Text messaging has increased by 89 percent in two years, with one teenage customer managing to send an incredible 4,000 text messages over nine days, according to figures released by Boost Mobile.
Jennie Carroll, a technology researcher from RMIT University in Melbourne studying the effects of modern communication, said the mobile had become meshed into teenagers` lives.
"Texting is quite tribal - it is just what teenagers do with phones," she was quoted as saying by Herald Sun.
Carroll classified the effects of modern communication into different categories of disorders-- textaphrenia, textiety, post-traumatic text disorder and binge texting.
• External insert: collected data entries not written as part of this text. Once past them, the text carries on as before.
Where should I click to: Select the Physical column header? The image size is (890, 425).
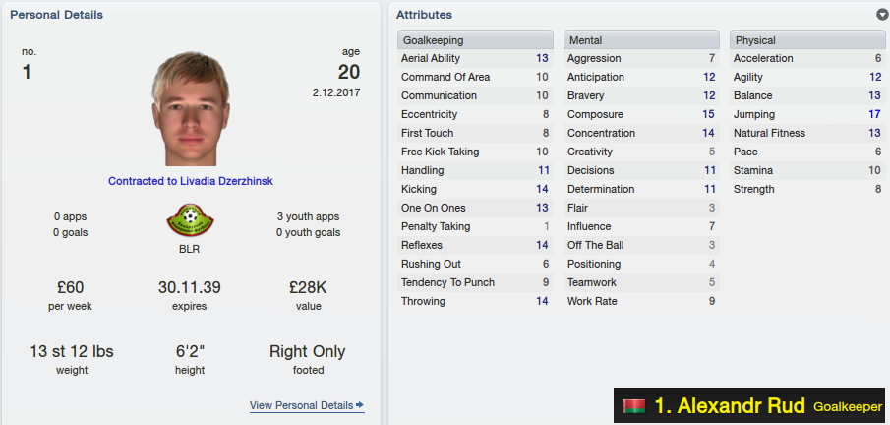click(x=807, y=40)
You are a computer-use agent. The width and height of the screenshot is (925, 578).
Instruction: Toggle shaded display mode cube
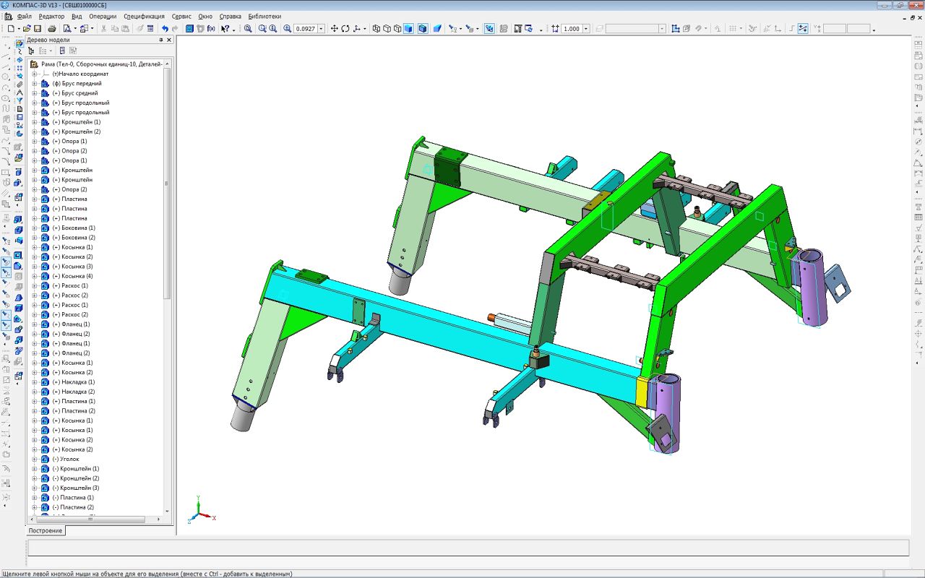409,29
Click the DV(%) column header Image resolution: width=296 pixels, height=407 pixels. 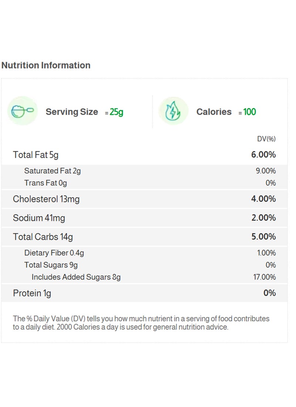point(266,139)
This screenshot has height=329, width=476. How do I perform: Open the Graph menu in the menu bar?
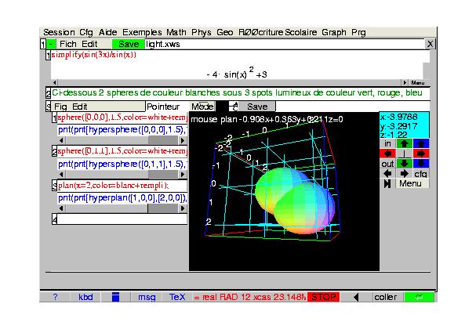333,32
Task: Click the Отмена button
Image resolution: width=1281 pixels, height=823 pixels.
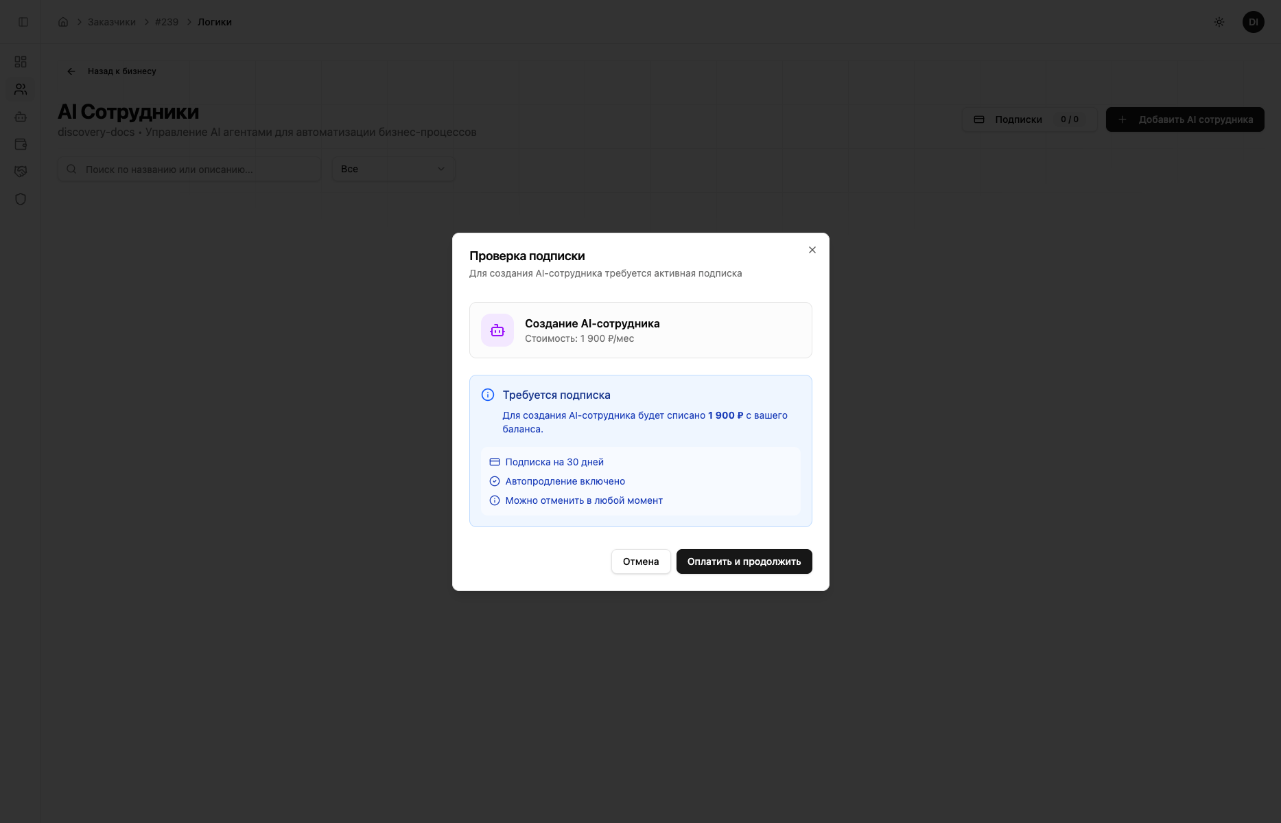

Textaphrenia is thinking you`ve heard a message come in or felt the device vibrate when it actually hasn`t. While Textiety is the anxious feeling of not receiving any texts or not being able to send any, she explained.
"With textaphrenia and textiety there is the feeling that `no one loves me, no one`s contacted me`," Carroll said.
Post-traumatic text disorder is physical and mental injuries related to texting. Binge texting is when teens send multiple texts to feel good about themselves and try to attract responses.
"There are physical issues arising like walking into things while texting," Dr Carroll said. "There were reports from Japan of `repetitive thumb syndrome` and of young people`s thumbs growing in response to too much texting, leading to `monster thumbs`."